На фоне всего этого оставалась одна главная проблема. Одиночество. Не потому ли Максим обратился за помощью к Интернету? Ответ скорее всего положительный, хотя Снегов боялся себе в том признаться. На сайт службы знакомств, где люди искали друзей по переписке, он забрался месяца четыре назад. Максим был пьян – отмечал с коллегой в кафе выход его книги, – поэтому соображал не очень. При этом у него хватило ума не связываться с разделом, где люди разыскивали спутника жизни. Его больше привлекала переписка. Не видишь глаз собеседника и думаешь, что у тебя есть право разговаривать с ним откровенно. Впрочем, к этому способу общения прибегают многие люди подобные ему. Одинокие.
Тогда Максиму удалось завести четверых друзей по переписке, однако вскоре трое из них отпали сами собой. Письма прекратились. Остался один человек, с которым Максиму было интересно. Видимо, чувство было обоюдное – писатель чувствовал расположение, которое испытывает к нему виртуальный собеседник. Многое о нем Максим не знал. Электронная почта тем и хороша – ты можешь оставаться анонимом.
Максим взял пульт и переключился на другой канал. Футбол его не интересовал. Собираясь перескочить дальше, он услышал звонок по домофону.
Дмитрий Кочнев стоял на резиновом коврике перед входной дверью и улыбался. На нем была засаленная замшевая куртка, когда-то давно Максим ее видел, она выглядела лучше. Да и сам актер выглядел не таким потасканным, как сейчас. Даже в полумраке Максим заметил глубокие синяки у него под глазами и трехдневную щетину. Давно нестриженные, но чистые волосы, разметались от ветра да и остались в растрепанном виде.
– Привет.
– Привет. – Дмитрий, войдя, пожал его руку.
Максим закрыл двери и пригласил приятеля проходить. Актер молча снял куртку, повесил ее на крюк, оставшись в полосатой рубашке без рукавов. Из внутреннего кармана вынул что-то свернутое в трубочку. Максим мельком разглядел эту вещь, похожую на общую тетрадь, и отправился на кухню.
– Пиво будешь, холодное? Рыбкой закусим…
Ответа долго не было, Максима, думая, что тот не услышал, высунулся из кухонной двери в прихожую. Дмитрий стоял возле залы, нерешительно переминаясь с ноги на ногу.
– Ну так что?..
– Давай, – сказал Кочнев.
И прошел в большую комнату. Максим хмыкнул, отмечая с профессиональным любопытством, что приятель выглядит изможденным, прямо-таки измученным. Наверное, в театре много работы, репетиции днем и ночью, да мало ли. Писатель увидел и еще кое-что. Казалось, Дмитрий враз постарел на несколько лет.

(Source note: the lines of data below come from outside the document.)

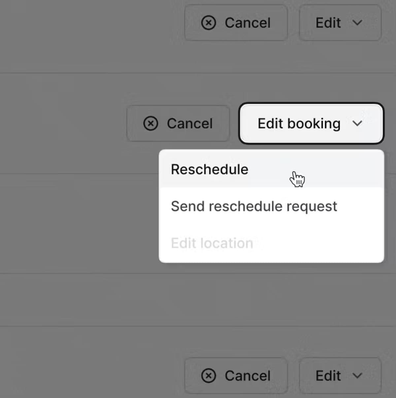
Task: Click the 'Edit' text in the bottom-right button
Action: click(x=328, y=376)
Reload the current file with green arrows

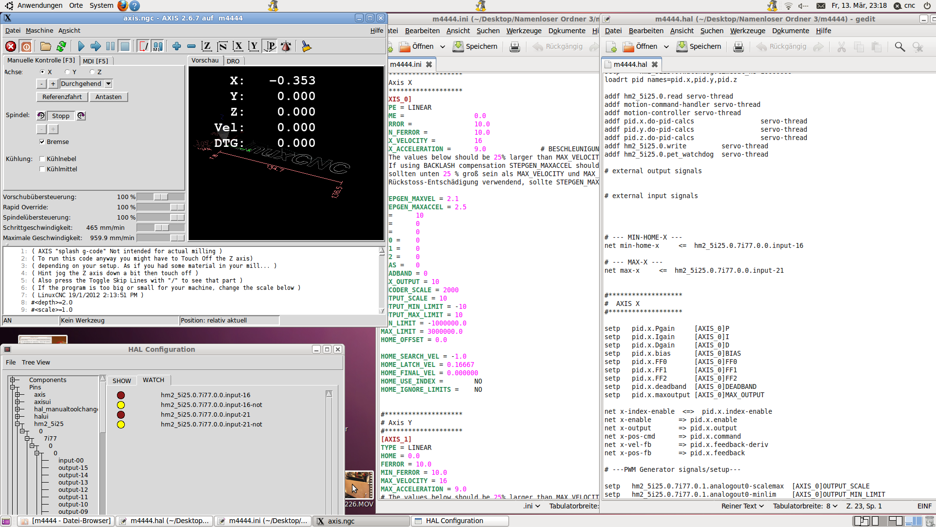point(61,46)
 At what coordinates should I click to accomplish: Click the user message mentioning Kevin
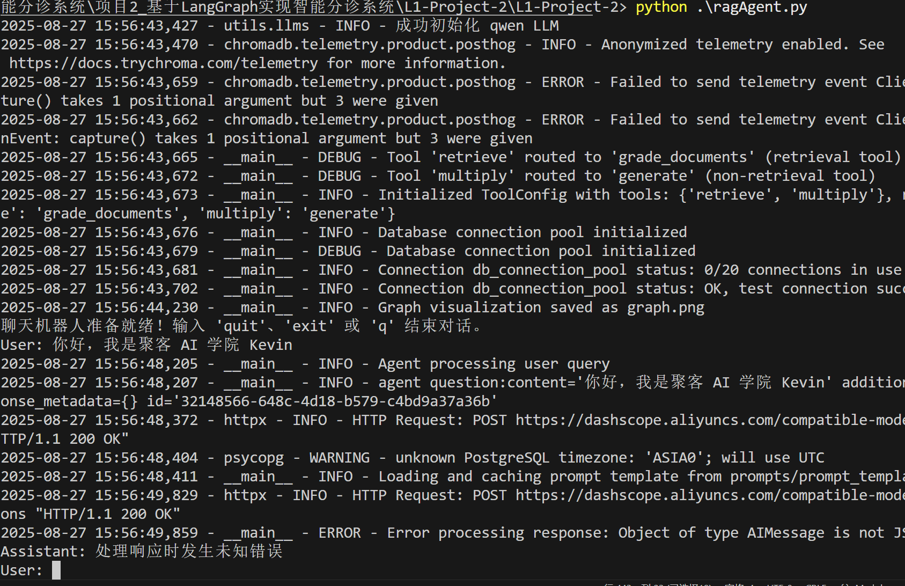146,345
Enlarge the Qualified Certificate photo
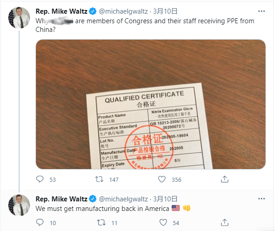 pyautogui.click(x=150, y=104)
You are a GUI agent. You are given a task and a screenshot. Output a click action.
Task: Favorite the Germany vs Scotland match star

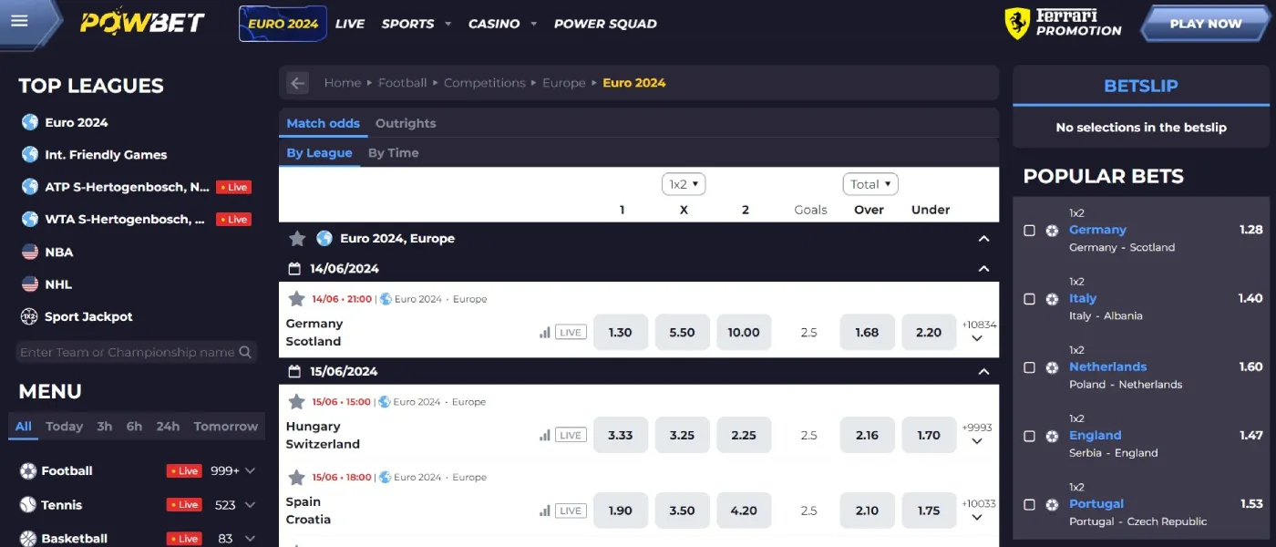[x=297, y=298]
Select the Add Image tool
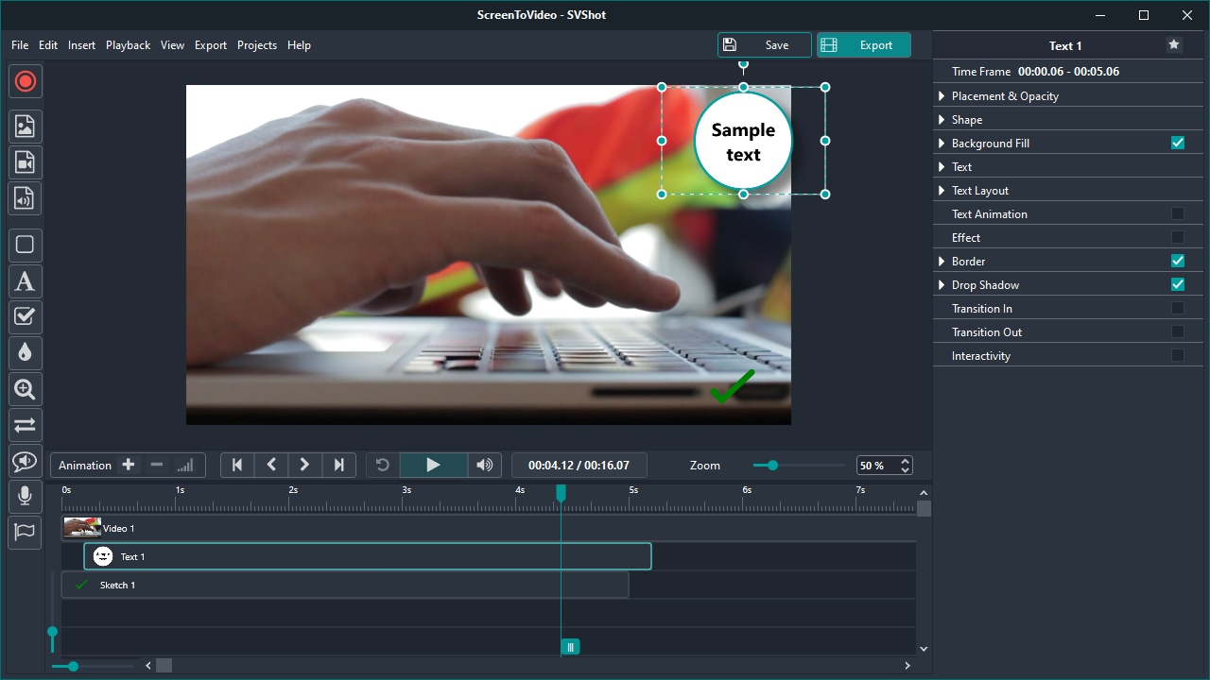Viewport: 1210px width, 680px height. [x=26, y=127]

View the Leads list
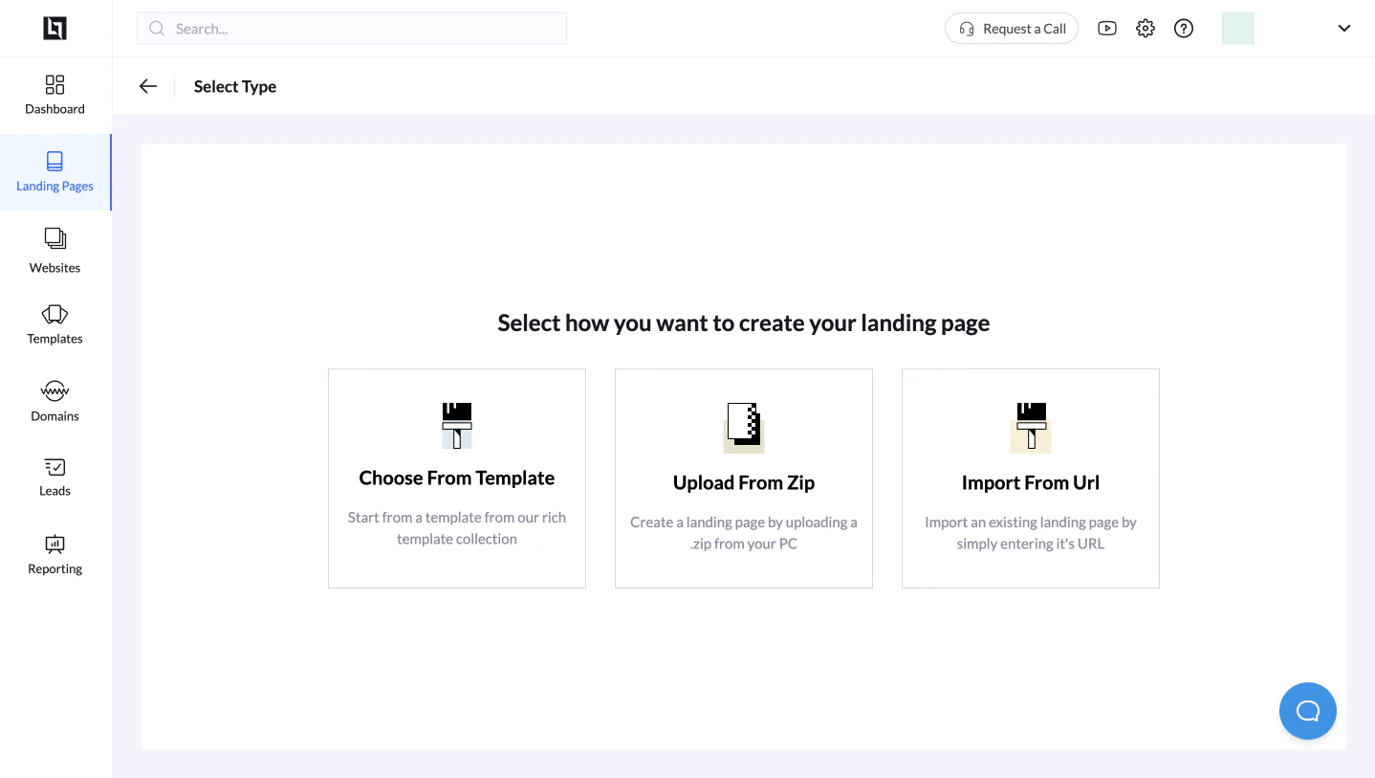pyautogui.click(x=55, y=476)
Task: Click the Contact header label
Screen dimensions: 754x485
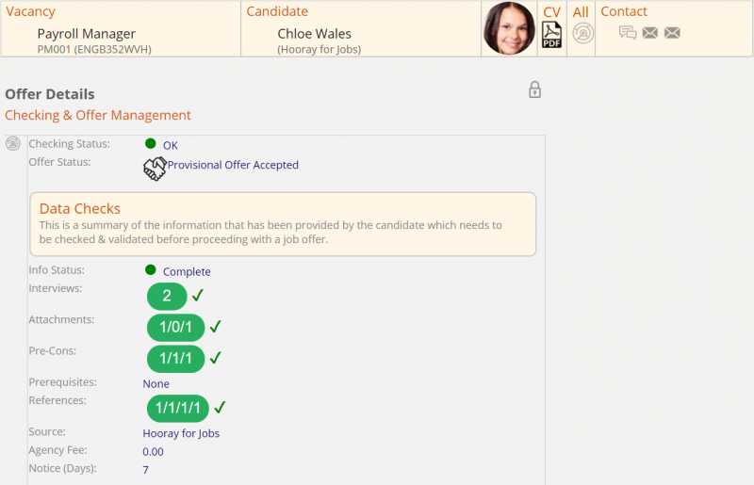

Болен? Или только что вышел из очередного запоя? Максим выставил тарелки с закуской на стол, достал две банки пива. У Дмитрия какие-то проблемы, он пришел за помощью, это хорошо заметно по его вымученной улыбке.
Максим поставил перед приятелем тарелки и пиво, придвинул кресло к столику, выключил телевизор. Актер оказался напротив него. При свете дня все то, что увидел за пару минут до этого Максим, было отчетливей. Писатель нацепил свою собственную улыбочку.